The term “social engineering” refers to the art of manipulating users into performing certain actions online, or divulging confidential information. Social engineering tactics include:
It may sound silly, but the items above pose a real threat to users’ safety while browsing the Web. Learn more about what each social engineering method entails, and how to prevent it from happening to you.
Phishing fundamentals and examples
Amazingly enough, phishing scams cost Americans around 500 million dollars annually – that’s a lot of dough.
When “phishing”, scammers typically use information from social networks or other online accounts to make their emails sound more believable. They may use phrases like, “please verify your account information”, or “your account has been closed”, and so on to invoke a response from the user. Common phishing scams include:
- Mass-scale phishing: an attack where scammers cast a wide net of attacks that aren’t very specific to one user
- Spear phishing: an attack tailored to a specific user or group of users, often using personal details
- Seasonal phishing: targets victims during the holidays or other specific events, like advertising coupons at Christmastime or tax advice in April, and so on
Some quick and easy ways to identify a phishing scam may include a misleading sender’s name, an incorrect domain (or website address), bad grammar or excessive grammatical errors, strange links in an email, and no contact info listed at the end of the email. Look out for any (or all) of these in a suspicious email to better avoid phishing scams.
Vishing is another common fraud tactic, in which individuals are tricked into revealing critical financial or personal information to unauthorized individuals over the phone. Common vishing scams will use phrases like, “I’ll need your card data”, or, “please confirm your account password”, in order to gain sensitive information from their victim.

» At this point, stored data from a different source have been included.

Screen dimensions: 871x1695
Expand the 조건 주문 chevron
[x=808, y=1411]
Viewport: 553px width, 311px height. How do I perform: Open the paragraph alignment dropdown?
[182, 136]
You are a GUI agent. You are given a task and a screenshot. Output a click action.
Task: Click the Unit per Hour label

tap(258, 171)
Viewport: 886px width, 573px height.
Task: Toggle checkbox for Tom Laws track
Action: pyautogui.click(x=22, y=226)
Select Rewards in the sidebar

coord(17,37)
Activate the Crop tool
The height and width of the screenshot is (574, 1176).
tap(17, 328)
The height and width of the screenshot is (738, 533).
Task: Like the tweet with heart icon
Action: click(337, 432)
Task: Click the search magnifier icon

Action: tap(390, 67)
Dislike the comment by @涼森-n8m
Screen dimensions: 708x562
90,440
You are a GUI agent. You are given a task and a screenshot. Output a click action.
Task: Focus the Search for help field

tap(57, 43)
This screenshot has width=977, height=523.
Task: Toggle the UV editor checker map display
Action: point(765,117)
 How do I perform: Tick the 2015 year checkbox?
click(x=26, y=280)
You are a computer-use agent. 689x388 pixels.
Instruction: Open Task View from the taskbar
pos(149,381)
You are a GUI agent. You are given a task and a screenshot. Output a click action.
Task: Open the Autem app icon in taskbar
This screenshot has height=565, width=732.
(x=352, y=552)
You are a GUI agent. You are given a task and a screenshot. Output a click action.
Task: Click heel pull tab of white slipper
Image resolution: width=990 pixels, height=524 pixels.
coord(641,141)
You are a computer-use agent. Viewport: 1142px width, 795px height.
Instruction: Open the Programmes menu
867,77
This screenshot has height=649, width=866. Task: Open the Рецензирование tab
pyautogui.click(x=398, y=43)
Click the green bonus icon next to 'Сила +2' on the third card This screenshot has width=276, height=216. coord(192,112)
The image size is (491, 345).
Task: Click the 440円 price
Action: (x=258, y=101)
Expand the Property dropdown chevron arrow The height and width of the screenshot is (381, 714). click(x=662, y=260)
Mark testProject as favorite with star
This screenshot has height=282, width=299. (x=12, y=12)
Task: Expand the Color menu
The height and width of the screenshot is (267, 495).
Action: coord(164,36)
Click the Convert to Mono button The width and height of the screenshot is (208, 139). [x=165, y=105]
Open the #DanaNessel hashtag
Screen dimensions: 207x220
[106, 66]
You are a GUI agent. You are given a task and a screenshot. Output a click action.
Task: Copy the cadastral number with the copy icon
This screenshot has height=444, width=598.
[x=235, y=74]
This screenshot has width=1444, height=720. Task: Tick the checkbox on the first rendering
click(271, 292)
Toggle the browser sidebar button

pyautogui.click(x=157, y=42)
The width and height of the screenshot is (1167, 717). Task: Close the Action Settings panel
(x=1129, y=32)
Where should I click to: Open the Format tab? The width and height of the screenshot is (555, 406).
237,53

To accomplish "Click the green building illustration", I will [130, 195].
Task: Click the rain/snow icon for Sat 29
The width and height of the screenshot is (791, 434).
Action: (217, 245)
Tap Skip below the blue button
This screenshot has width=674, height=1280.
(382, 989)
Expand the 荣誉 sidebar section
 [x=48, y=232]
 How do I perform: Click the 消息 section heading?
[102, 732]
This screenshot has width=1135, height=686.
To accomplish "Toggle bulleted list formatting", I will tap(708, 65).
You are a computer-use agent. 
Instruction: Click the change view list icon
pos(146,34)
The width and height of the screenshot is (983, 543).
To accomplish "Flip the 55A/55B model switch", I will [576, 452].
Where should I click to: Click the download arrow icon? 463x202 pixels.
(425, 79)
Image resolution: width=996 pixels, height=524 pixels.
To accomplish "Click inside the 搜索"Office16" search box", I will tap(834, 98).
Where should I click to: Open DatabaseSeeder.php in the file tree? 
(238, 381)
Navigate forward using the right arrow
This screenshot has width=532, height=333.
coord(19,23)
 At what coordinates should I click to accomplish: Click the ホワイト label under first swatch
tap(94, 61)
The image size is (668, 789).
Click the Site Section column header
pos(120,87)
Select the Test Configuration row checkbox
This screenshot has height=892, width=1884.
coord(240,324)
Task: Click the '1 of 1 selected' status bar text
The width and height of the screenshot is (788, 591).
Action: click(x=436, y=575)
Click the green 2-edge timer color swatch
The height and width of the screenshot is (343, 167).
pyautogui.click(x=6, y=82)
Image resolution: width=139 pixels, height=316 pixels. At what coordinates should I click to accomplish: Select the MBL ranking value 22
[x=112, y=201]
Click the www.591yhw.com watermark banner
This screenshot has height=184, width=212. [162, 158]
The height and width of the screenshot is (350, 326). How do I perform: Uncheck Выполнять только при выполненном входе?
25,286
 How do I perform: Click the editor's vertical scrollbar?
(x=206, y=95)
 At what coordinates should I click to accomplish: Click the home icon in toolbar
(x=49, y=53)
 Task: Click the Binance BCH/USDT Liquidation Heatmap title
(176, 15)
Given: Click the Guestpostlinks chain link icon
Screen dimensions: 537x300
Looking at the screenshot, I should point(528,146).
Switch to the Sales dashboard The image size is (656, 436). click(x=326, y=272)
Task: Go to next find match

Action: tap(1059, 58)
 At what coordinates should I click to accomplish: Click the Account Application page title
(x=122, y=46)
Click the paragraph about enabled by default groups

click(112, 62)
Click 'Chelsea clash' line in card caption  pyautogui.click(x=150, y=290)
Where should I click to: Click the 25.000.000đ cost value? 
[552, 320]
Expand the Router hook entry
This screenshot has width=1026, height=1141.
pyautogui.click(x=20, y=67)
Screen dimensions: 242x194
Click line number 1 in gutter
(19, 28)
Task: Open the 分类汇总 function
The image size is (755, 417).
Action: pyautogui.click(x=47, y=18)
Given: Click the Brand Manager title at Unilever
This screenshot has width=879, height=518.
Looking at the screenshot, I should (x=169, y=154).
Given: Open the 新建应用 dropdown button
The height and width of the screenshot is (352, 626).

Scammers can be very persuasive when seeking this information, using convincing tactics such as:
- Personal data: or, sensitive details sourced from your social media to make their call seem more legitimate
- Fear tactics: typically, some kind of threat or implication that your money or other personal belongings are in danger unless you act quickly
- Persuasive tactics: criminals might use persuasive offers to get you to act, but these are typically too good to be true
- Altered numbers: scammers often alter their phone numbers and Called ID to disguise the origin of the call, reflecting an area code local to the user, and so on
SMS messaging attacks are when fraudsters send scammy texts to con users into divulging personal information. Smishing attempts can be identified if they make use of one, or all, of the following:
- Unsolicited messages/suspicious sender: take extra caution before clicking on links from someone not in your contacts; for example, Wells Fargo will never send you a message from “firstname.lastname@example.org”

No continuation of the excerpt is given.